PROBLEM TO SOLVE:
Every record below must be returned word for word, with the pictures left out.

DATA FOR THE TASK:
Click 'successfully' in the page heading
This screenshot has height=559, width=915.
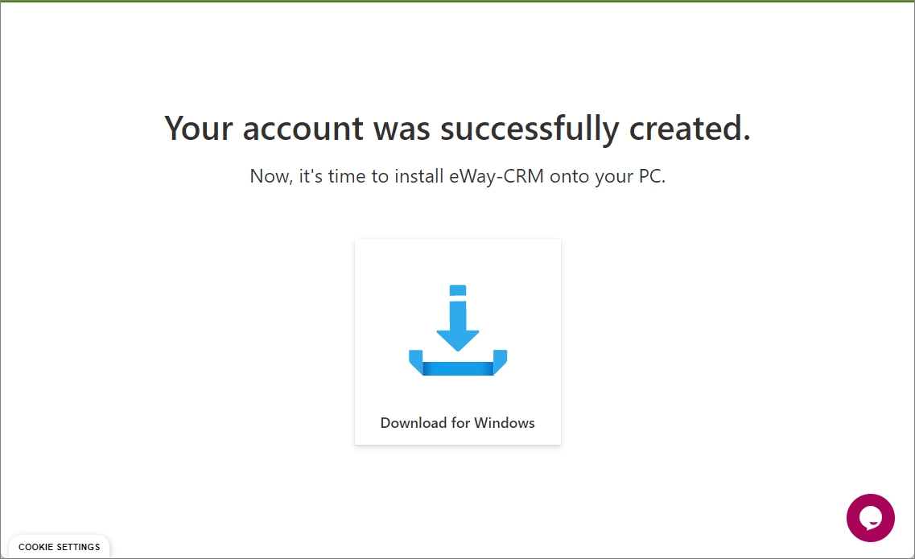pos(530,128)
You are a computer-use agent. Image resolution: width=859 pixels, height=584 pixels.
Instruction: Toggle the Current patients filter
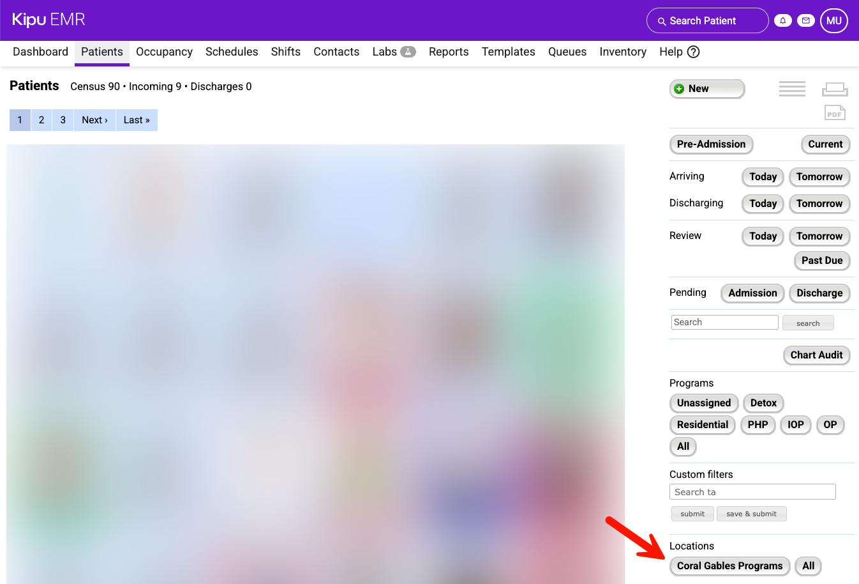[x=825, y=144]
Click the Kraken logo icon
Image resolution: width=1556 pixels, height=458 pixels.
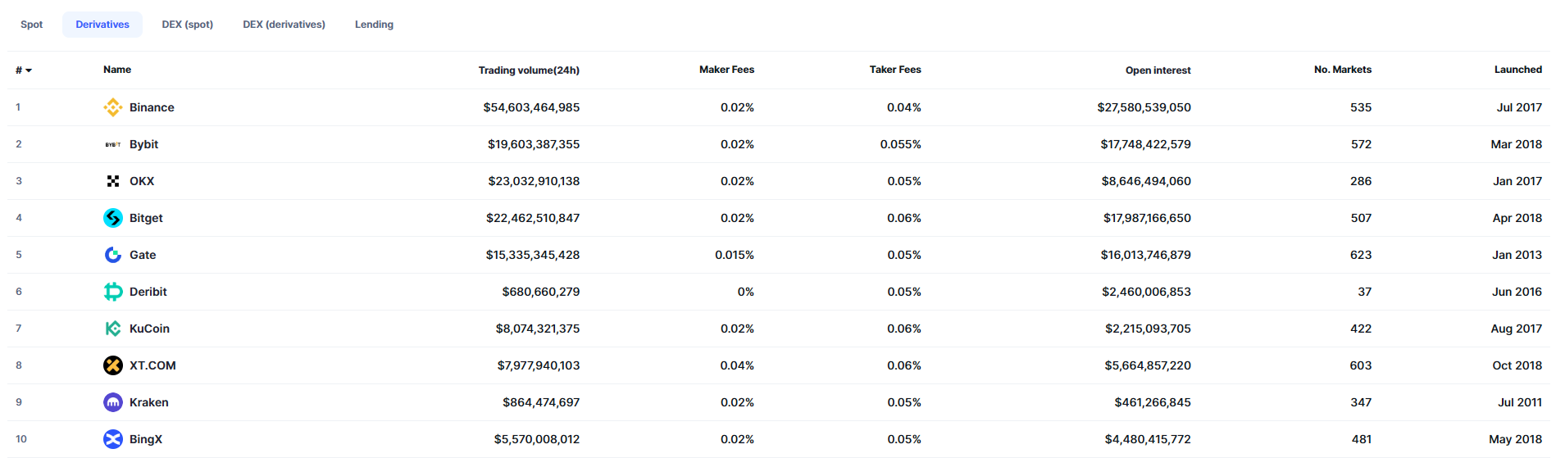point(113,402)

SOLUTION FOR THIS PROBLEM:
Click 'successfully' in the page heading
This screenshot has height=559, width=915.
pos(530,128)
You are a computer-use agent. Image resolution: width=859 pixels, height=584 pixels.
Instruction: Toggle the Current patients filter
[x=825, y=144]
Click the Kraken logo icon
Image resolution: width=1556 pixels, height=458 pixels.
point(113,402)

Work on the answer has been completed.